[PATCH v2 1/2] drm/i915: document caching related bits

Wed Jul 21 12:16:20 UTC 2021

On Wed, Jul 21, 2021 at 1:46 PM Matthew Auld <matthew.auld at intel.com> wrote:
>
> Try to document the object caching related bits, like cache_coherent and
> cache_dirty.
>
> v2(Ville):
>  - As pointed out by Ville, fix the completely incorrect assumptions
>    about the "partial" coherency on shared LLC platforms.
>
> Suggested-by: Daniel Vetter <daniel.vetter at ffwll.ch>
> Signed-off-by: Matthew Auld <matthew.auld at intel.com>
> Cc: Ville Syrjälä <ville.syrjala at linux.intel.com>
> Cc: Mika Kuoppala <mika.kuoppala at linux.intel.com>
> ---
>  .../gpu/drm/i915/gem/i915_gem_object_types.h  | 173 +++++++++++++++++-
>  drivers/gpu/drm/i915/i915_drv.h               |   9 -
>  2 files changed, 169 insertions(+), 13 deletions(-)
>
> diff --git a/drivers/gpu/drm/i915/gem/i915_gem_object_types.h b/drivers/gpu/drm/i915/gem/i915_gem_object_types.h
> index ef3de2ae9723..a809424bc8c1 100644
> --- a/drivers/gpu/drm/i915/gem/i915_gem_object_types.h
> +++ b/drivers/gpu/drm/i915/gem/i915_gem_object_types.h
> @@ -92,6 +92,76 @@ struct drm_i915_gem_object_ops {
>         const char *name; /* friendly name for debug, e.g. lockdep classes */
>  };
>
> +/**
> + * enum i915_cache_level - The supported GTT caching values for system memory
> + * pages.
> + *
> + * These translate to some special GTT PTE bits when binding pages into some
> + * address space. It also determines whether an object, or rather its pages are
> + * coherent with the GPU, when also reading or writing through the CPU cache
> + * with those pages.
> + *
> + * Userspace can also control this through struct drm_i915_gem_caching.
> + */
> +enum i915_cache_level {
> +       /**
> +        * @I915_CACHE_NONE:
> +        *
> +        * Not coherent with the CPU cache. If the cache is dirty and we need
> +        * the underlying pages to be coherent with some later GPU access then
> +        * we need to manually flush the pages.
> +        *
> +        * Note that on shared LLC platforms reads and writes through the CPU
> +        * cache are still coherent even with this setting.
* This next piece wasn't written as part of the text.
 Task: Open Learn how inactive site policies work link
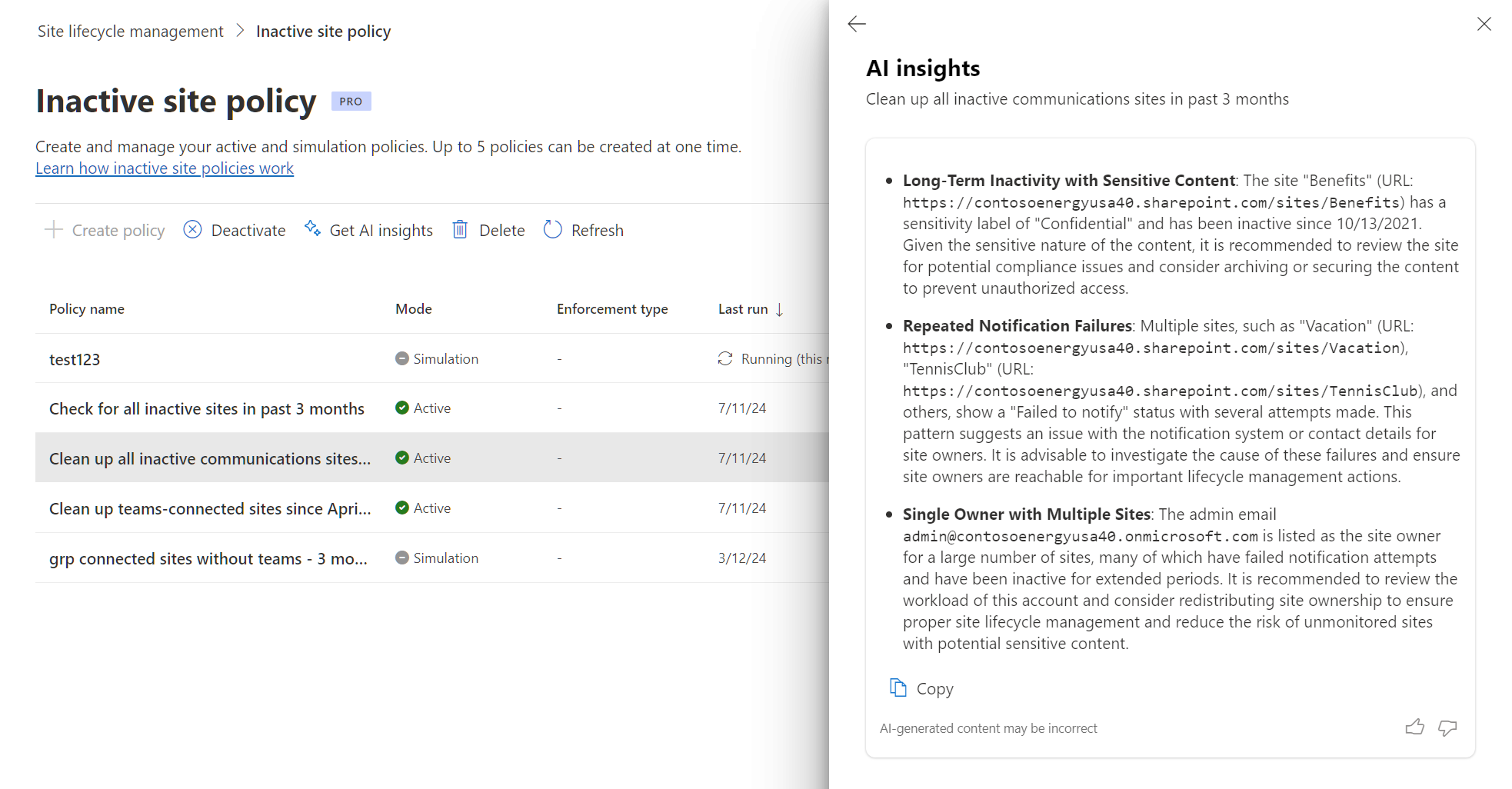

See also
> +        * &drm_i915_gem_object.cache_coherent for more details.
> +        *
> +        * Note that on platforms with a shared LLC this should ideally only be
> +        * used for scanout surfaces, otherwise we end up over-flushing in some
> +        * places.
> +        */
> +       I915_CACHE_NONE = 0,
> +       /**
> +        * @I915_CACHE_LLC:
> +        *
> +        * Coherent with the CPU cache. If the cache is dirty, then the GPU will
> +        * ensure that access remains coherent, when both reading and writing
> +        * through the CPU cache.
> +        *
> +        * Not used for scanout surfaces.
> +        *
> +        * Applies to both platforms with shared LLC(HAS_LLC), and snooping
> +        * based platforms(HAS_SNOOP).
> +        *
> +        * This should be the default for platforms which share the LLC with the
> +        * CPU. The only exception is scanout objects, where the display engine
> +        * is not coherent with the LLC. For such objects I915_CACHE_NONE or
> +        * I915_CACHE_WT should be used.
> +        */
> +       I915_CACHE_LLC,
> +       /**
> +        * @I915_CACHE_L3_LLC:
> +        *
> +        * Explicitly enable the Gfx L3 cache, with snooped LLC.
> +        *
> +        * The Gfx L3 sits between the domain specific caches, e.g
> +        * sampler/render caches, and the larger LLC. LLC is coherent with the
> +        * GPU, but L3 is only visible to the GPU, so likely needs to be flushed
> +        * when the workload completes.
> +        *
> +        * Not used for scanout surfaces.
> +        *
> +        * Only exposed on some gen7 + GGTT. More recent hardware has dropped
> +        * this.
> +        */
> +       I915_CACHE_L3_LLC,
> +       /**
> +        * @I915_CACHE_WT:
> +        *
> +        * hsw:gt3e Write-through for scanout buffers.
> +        */
> +       I915_CACHE_WT,
> +};
> +
>  enum i915_map_type {
>         I915_MAP_WB = 0,
>         I915_MAP_WC,
> @@ -228,14 +298,109 @@ struct drm_i915_gem_object {
>         unsigned int mem_flags;
>  #define I915_BO_FLAG_STRUCT_PAGE BIT(0) /* Object backed by struct pages */
>  #define I915_BO_FLAG_IOMEM       BIT(1) /* Object backed by IO memory */
> -       /*
> -        * Is the object to be mapped as read-only to the GPU
> -        * Only honoured if hardware has relevant pte bit
> +       /**
> +        * @cache_level: The desired GTT caching level.
> +        *
> +        * See enum i915_cache_level for possible values, along with what
> +        * each does.
>          */
>         unsigned int cache_level:3;
> -       unsigned int cache_coherent:2;
> +       /**
> +        * @cache_coherent:
> +        *
> +        * Track whether the pages are coherent with the GPU if reading or
> +        * writing through the CPU caches. The largely depends on the
> +        * @cache_level setting.
> +        *
> +        * On platforms which don't have the shared LLC(HAS_SNOOP), like on Atom
> +        * platforms, coherency must be explicitly requested with some special
> +        * GTT caching bits(see enum i915_cache_level). When enabling coherency
> +        * it does come at a performance and power cost on such platforms. On
> +        * the flip side the kernel does need to manually flush any buffers
> +        * which need to be coherent with the GPU, if the object is not
> +        * coherent i.e @cache_coherent is zero.
> +        *
> +        * On platforms that share the LLC with the CPU(HAS_LLC), all GT memory
> +        * access will automatically snoop the CPU caches(even with CACHE_NONE).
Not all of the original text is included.